(REQUIRED TASK): Reproduce the records starting with the line containing "The image size is (1289, 563)." and going on through the line containing "click(1227, 176)", substituting "Close All Tabs" for "Open All Tabs" and changing nothing else. Omit the pictures from your answer.

(DATA SHOWN):
------------

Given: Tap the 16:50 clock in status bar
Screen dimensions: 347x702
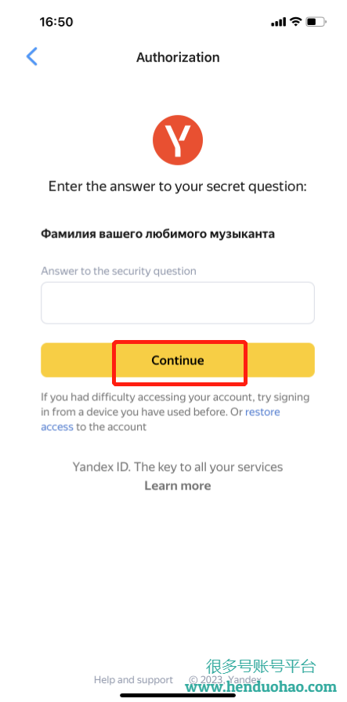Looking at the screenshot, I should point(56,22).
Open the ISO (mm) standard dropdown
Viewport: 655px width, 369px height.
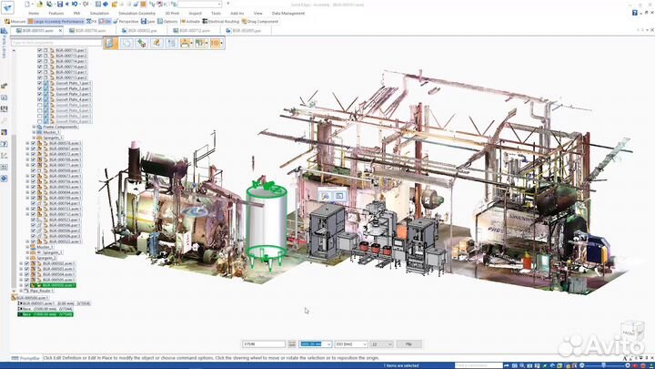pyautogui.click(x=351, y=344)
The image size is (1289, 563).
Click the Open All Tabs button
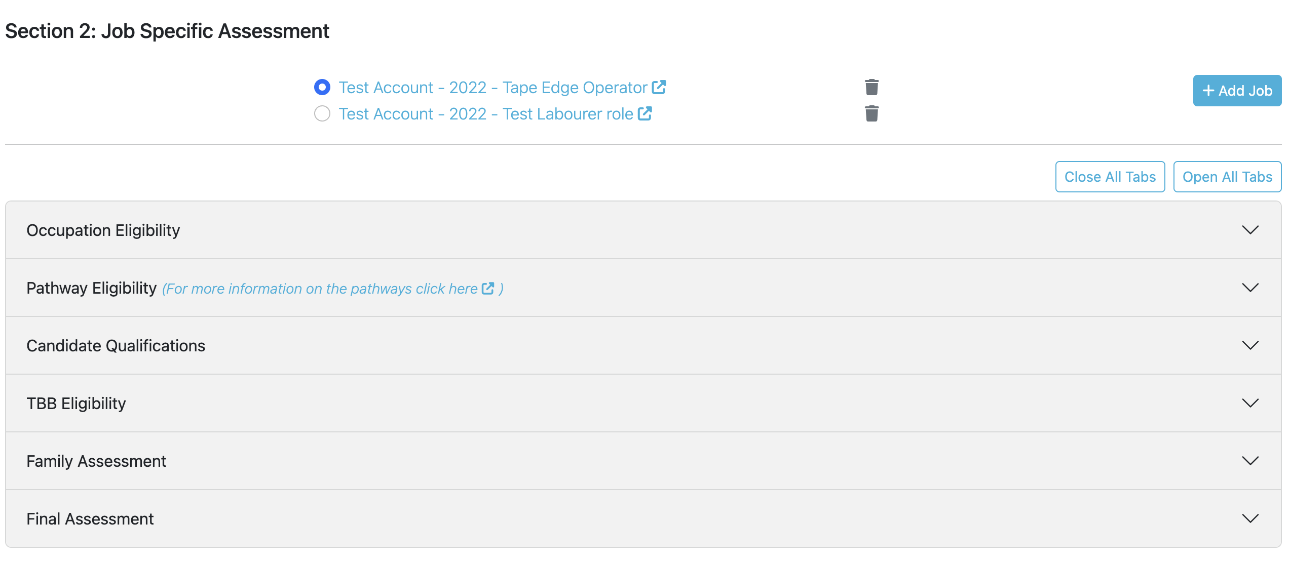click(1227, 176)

------------

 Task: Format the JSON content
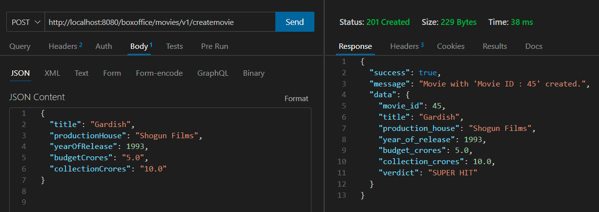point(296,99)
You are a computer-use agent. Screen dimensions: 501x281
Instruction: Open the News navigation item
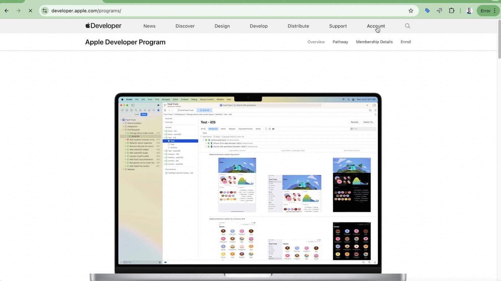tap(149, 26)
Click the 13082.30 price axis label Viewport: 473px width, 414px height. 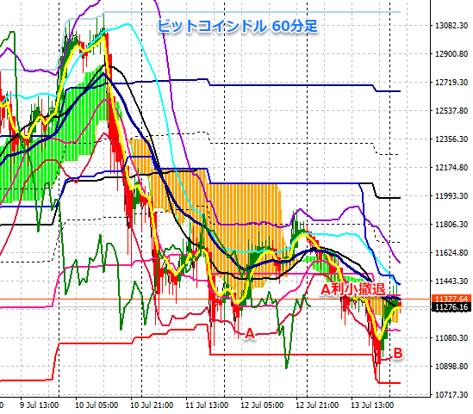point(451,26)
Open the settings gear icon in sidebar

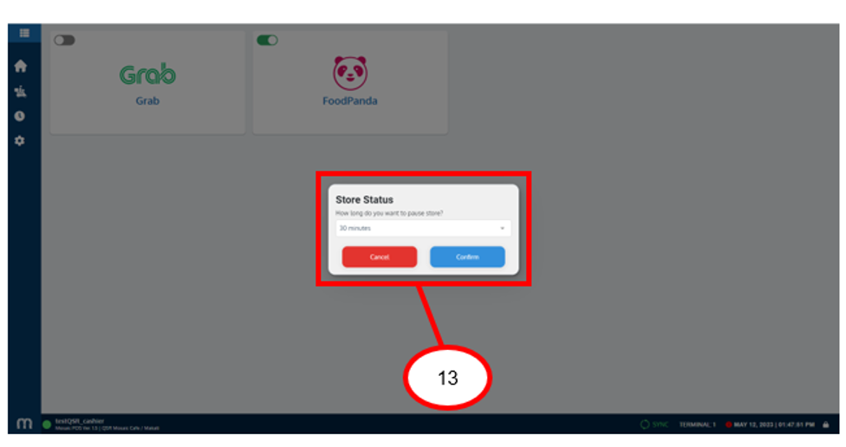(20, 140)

------------

(FINISHED TASK):
The image size is (1289, 563).
Click the Close All Tabs button
click(1227, 176)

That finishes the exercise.